September 03, 2007

MOVIES: Death at a Funeral (Frank Oz, 2007)

There's a fine line you have to walk when you're making a farce; there needs to be a certain amount of bad tase, but you can't let it sink into mere vulgarity. Director Frank Oz and writer Dean Craig struggle, but don't find the right balance until far too late in the game

The setup is promising enough, as a proper British family gathers for the funeral of the family patriarch. Older son Daniel (Matthew MacFadyen) and his wife Jane (Keeley Hawes) are hosting the funeral; younger son Robert (Rupert Graves), a successful novelist, has flown in from New York. There are assorted uncles, aunts, and nieces, and there's Peter (Peter Dinklage), a mysterious stranger whom none of the family has ever met.

The first half of the movie is overly polite and restrained, there's an occasional smile to be found, but no real laughs. When the movie does head into bad-taste territory, it becomes crudely disgusting, which isn't any funnier than the excessive restraint of the earlier scenes. (Without giving away too many details, let's just say that any scene beginning with an elderly man in a wheelchair asking to be taken to the toilet is not going to end well.)

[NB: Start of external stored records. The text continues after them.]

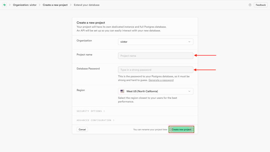Click chevron after Supabase logo in breadcrumb
The height and width of the screenshot is (152, 270).
pyautogui.click(x=10, y=5)
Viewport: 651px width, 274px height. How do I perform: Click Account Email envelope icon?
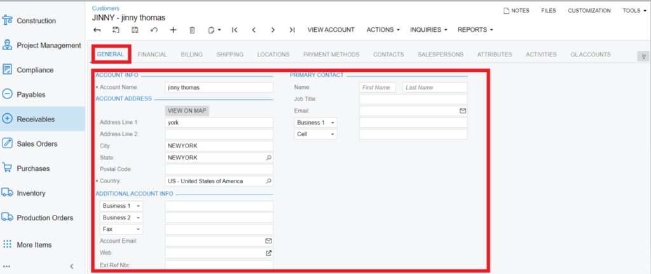click(268, 241)
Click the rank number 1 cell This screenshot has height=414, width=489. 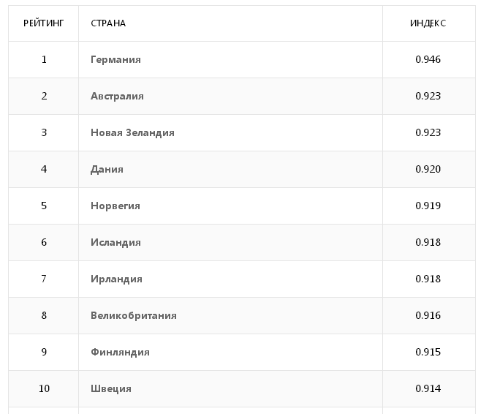pos(44,59)
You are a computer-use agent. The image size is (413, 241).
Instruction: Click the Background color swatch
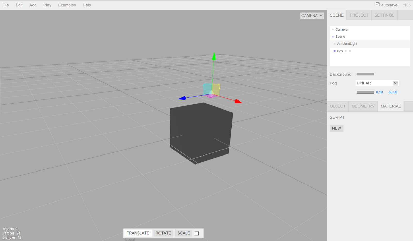click(x=365, y=74)
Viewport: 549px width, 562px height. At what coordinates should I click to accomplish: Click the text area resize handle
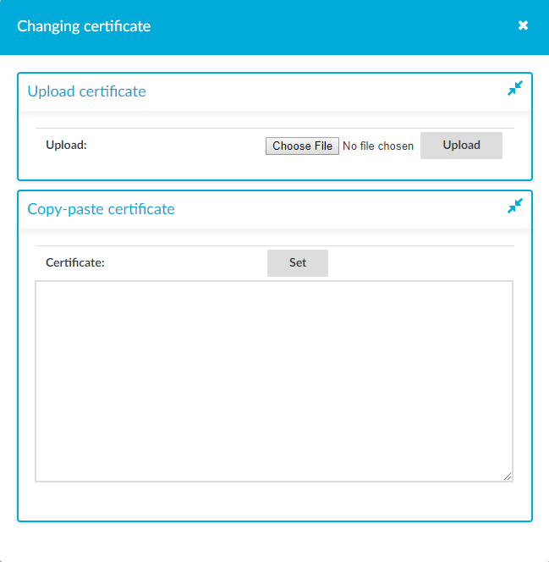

There are some things that work. Murray Gold's score strikes just the right note of sprightly vulgarity, and Alan Tudyk does marvelous things with the stock character of Guy Who's Been Inadvertently Slipped Hallucinogenic Drugs. In the last fifteen minutes, Oz and Craig even manage to get the right balance of sentiment and tackiness, but it's too little, too late. Wait for cable or DVD if you absolutely must see this; it certainly isn't worth paying full price at the multiplex.